The embodiment shown includes two rear wheels 60, a left rear wheel 60a and a right rear wheel 60b. Each rear wheel 60 includes a number of components, including a center hub 62 attached to the drive axle 132 and having a first toothed circumferential surface 64. The rear wheels 60 further include an interior hub 66 and a tire 70. The interior hub 66 and the tire 70 are rigidly attached via a plurality of screws 80. The tire 70 has a circular opening 72 with a second toothed surface 74 disposed circumferentially about an interior portion of the opening 72. Upon assembly, the first toothed surface 64 mates with the second toothed surface 74 to form a slip-type clutch mechanism. More specifically, the first toothed surface 64 is biased into releasable engagement with the second toothed surface 74 by a spring 68 captured between the interior hub 66 and the center hub.

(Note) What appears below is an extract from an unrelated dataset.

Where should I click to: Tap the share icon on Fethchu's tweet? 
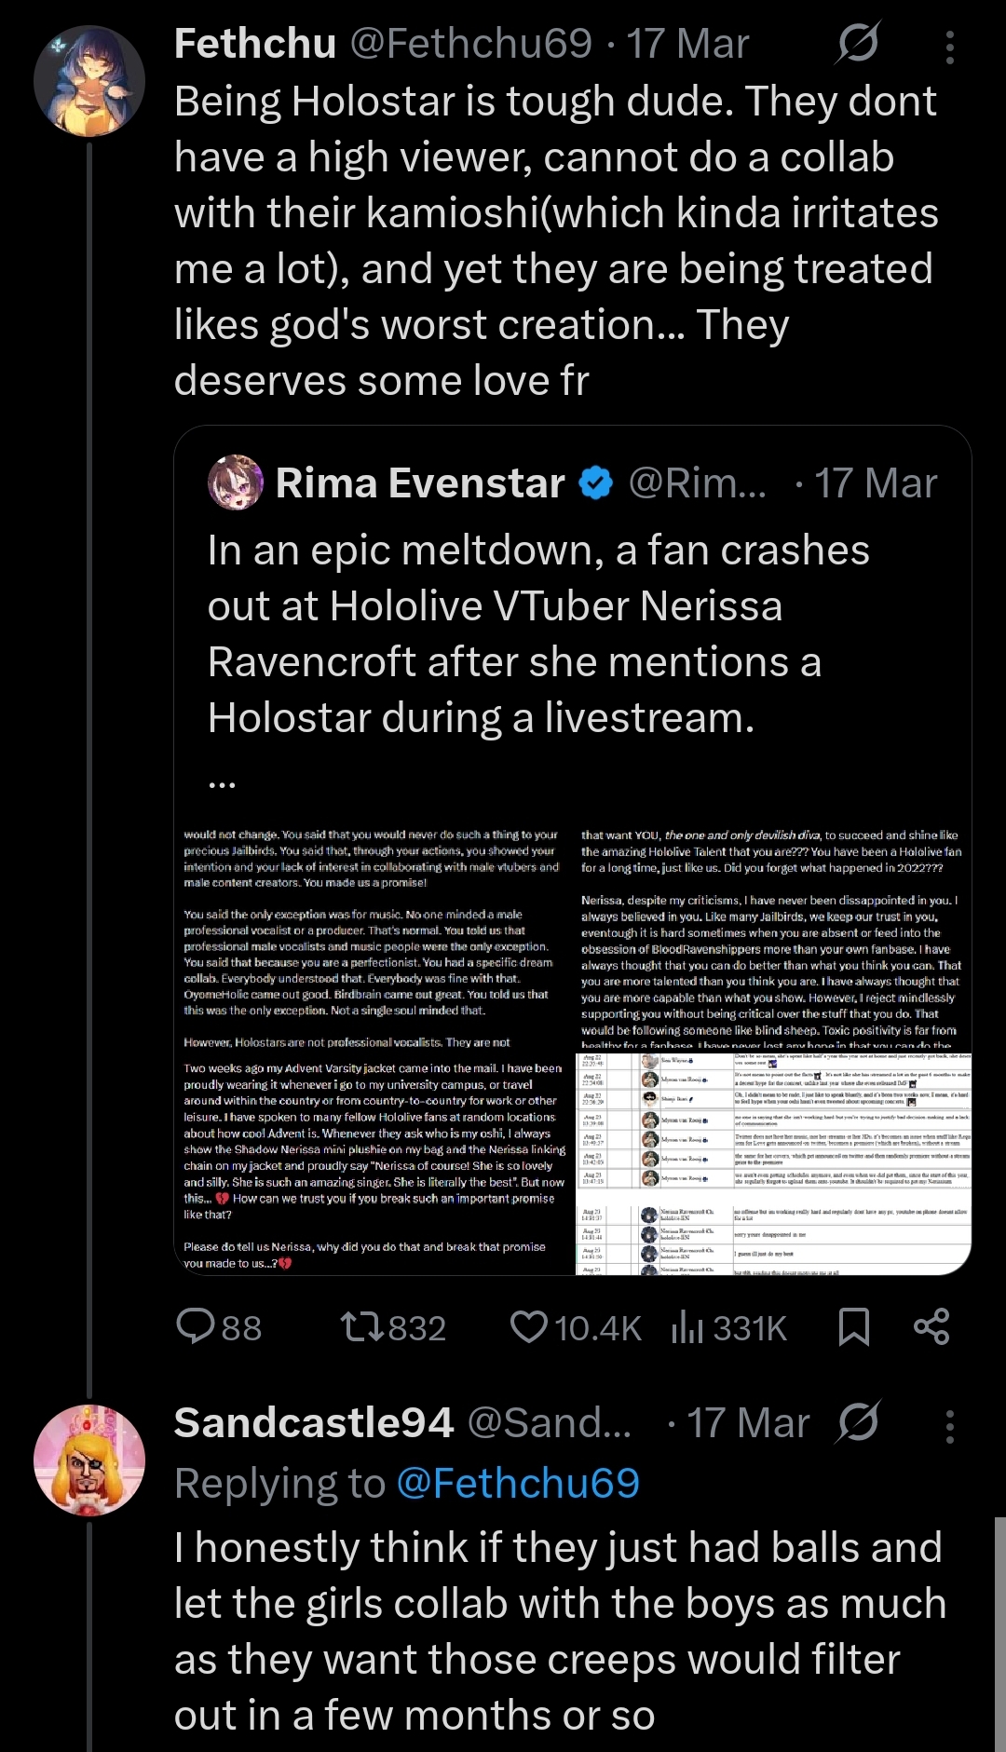[931, 1326]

Thus, the center hub 62 and tire 70 are not rigidly connected, but rather may rotate relative to one another if a force to move the first and second toothed surfaces 64, 74 out of engagement (that is, a force sufficient to overcome the force of the spring 68) is applied.
Each of the rear wheels 60 further includes an elastomeric traction ring 76. The traction rings 76 fit within a central groove formed in an outer ground-contacting surface of the tires 70. The traction rings 76 are attached to the tires 70 by pins 78 which fit within corresponding receptacles disposed within the ring grooves.
When the toy vehicle 10 is assembled, assembly rings 82 fit over an upper half-cylinder portion 136a extending from the motor cover plate 136 and a lower half-cylinder portion 110a extending from the rear chassis portion 110. The portions 136a, 110a mate together upon assembly and the cylinder thus formed is captured within the assembly rings 82 to secure the motor cover plate 136 to the rear chassis portion 110, with the spring motor 130 captured therebetween.
The embodiment shown further includes two front wheels 50, a left front wheel 50a and a right front wheel 50b. Each front wheel 50 includes a front hub 52 and a front tire 54. The front wheels 50 attach to the front end 92 of the front chassis portion 90 with a front axle 56 which fits within a front axle housing 96.
As seen in
With a few exceptions, the components of the toy vehicle 10 are preferably formed from ABS plastic using injection molding techniques well known to those skilled in the art. The exceptions include: the sector gear 102 (preferably fabricated from linear polyoxymethylene-type acetal resin); the door spring 40, the wheel spring 68 and the door opening lever spring 128 (all preferably fabricated from piano wire); the front and rear tires 54, 70 (preferably fabricated from styrene-butadiene-styrene polymer); the door pivot shaft 38, front axle 56 and chassis pivot shaft 100 (all preferably fabricated from steel); the pinion gear 30 (preferably fabricated from copper); and the decorative bumper 148 and a stand 18 (included in the toy vehicle 10 packaging and described in detail herein below) (both preferably formed from polypropylene copolymer plastic). All polymeric components are preferably fabricated using injection molding techniques well known to those skilled in the art. The metal components are fabricated using metal forming techniques well known to those skilled in the art. From this disclosure, it would be obvious to one skilled in the art to substitute other materials (for example, metal or other types of plastic) or other fabrication techniques (for example, machining or stamping) for the materials and fabrication techniques used in the preferred embodiment. Furthermore, from this disclosure it would also be obvious to one skilled in the art to substitute other relative proportions (for example, a toy vehicle which is larger or smaller) for the proportions disclosed herein.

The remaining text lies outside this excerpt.